“Hate you? No.”
“I dare not ask you to forgive; but I begin to know and feel what my action towards you really meant. Jack, see I am on my knees. Forgive me!”
“I do. I forgive. If I was hard to you; if, as you say, I expected and exacted too much from you, may God forgive me.”
The tears were still raining down Bella’s cheeks.
“Kiss me, Jack.”
He shrank back. “You must not ask me that. I cannot.”
“Is it that you despise me so utterly?”
“No, no; you don’t understand. I—”
“Why do you make me speak? I am going to be married again. I kissed her—a young girl—in this room half an hour ago. I could not outrage her trust in me.”
A sort of stung expression came into the face of the kneeling woman and she staggered to her feet.
“You are going to take another wife! My God! I never thought—I never dreamt. It seemed so—so—impossible. I hope she will make you happier than I did.”
“Oh, hush, hush!”
“She is one of your own class—a lady? What is her name?”
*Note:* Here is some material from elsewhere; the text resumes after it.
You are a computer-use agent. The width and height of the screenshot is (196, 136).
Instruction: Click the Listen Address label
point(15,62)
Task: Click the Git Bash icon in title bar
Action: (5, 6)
“I would rather not mention it. Give me your hand and let us part in peace.”
“Tell it me,” she pleaded. “What name do you call her by?”
“Ethel and Bella. Ah, Ethel is far the nicer name. We didn’t think once that you would ever be telling me you were going to be married to someone else, did we? It feels queer, and it hurts me—a little, I think. Good-bye, Jack. I see now why you could not kiss me—it would not be right of you. She is a young girl and she might find it hard to forgive you if she knew. I am going. You used to have a bell on your table, I recollect, with a little white knob that you pressed when Mary was to go to the hall door. Do you use it still? Oh, I see. Let me press it instead of you, may I? I sha’n’t feel so much as if you were turning me out. Good-bye.” She said the word lingeringly, tenderly. “Say ‘Bella’ once again, for the sake of old times.”
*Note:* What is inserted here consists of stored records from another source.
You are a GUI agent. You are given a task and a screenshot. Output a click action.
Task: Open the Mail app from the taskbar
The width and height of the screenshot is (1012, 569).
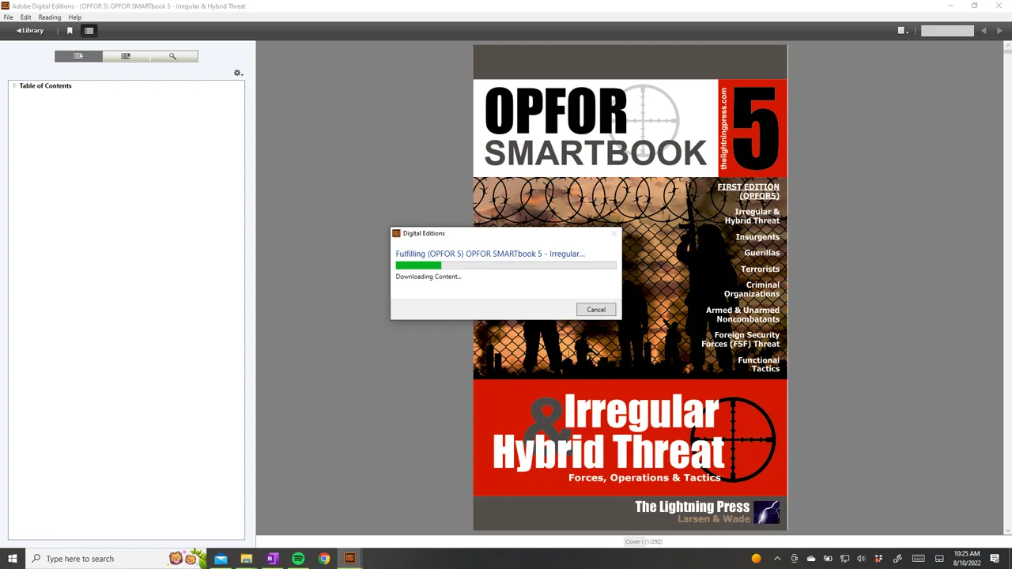221,559
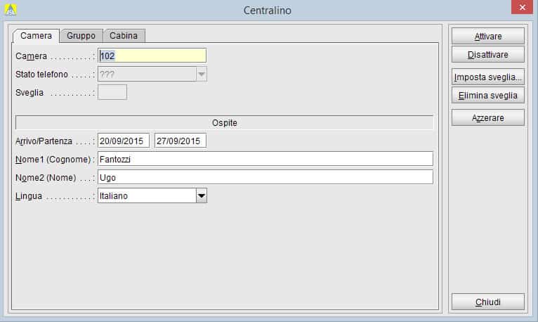The width and height of the screenshot is (538, 322).
Task: Click the application icon in the title bar
Action: tap(11, 9)
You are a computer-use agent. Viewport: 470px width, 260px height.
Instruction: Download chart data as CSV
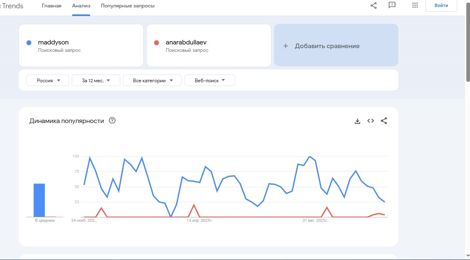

Jack Chetwynd took the slender trembling hand in his with God knows what of anguish and pity stirring at his heart.
And the door fell to.
She was gone.
He could hear her hollow cough as she passed down the tesselated corridor.
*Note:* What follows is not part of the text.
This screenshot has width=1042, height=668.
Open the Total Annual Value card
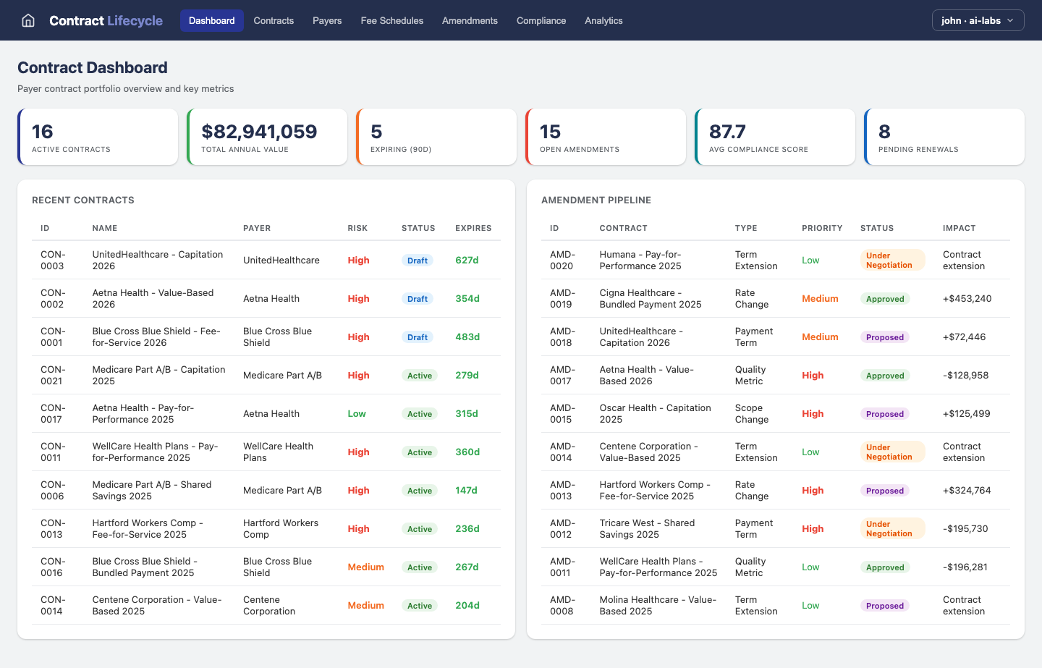click(x=267, y=136)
It was two days later. Sir John Chetwynd sat in his big easy chair with an open letter before him. “We are surprised to have seen and heard nothing of you,” wrote the Duchess; “more especially as after the few words we had in private upon a certain important matter, I fully anticipated an early visit from you. But such a busy man as yourself and one so much in request, both socially and professionally, must not be judged by the rules which govern the common herd, I suppose; at the same time (although I assure you she has not said a word upon the subject) I can say that dear Ethel feels herself a wee bit neglected. You must have been professionally engaged last night, I presume, since we were obliged to dine without you and go to see Sarah Bernhardt alone.”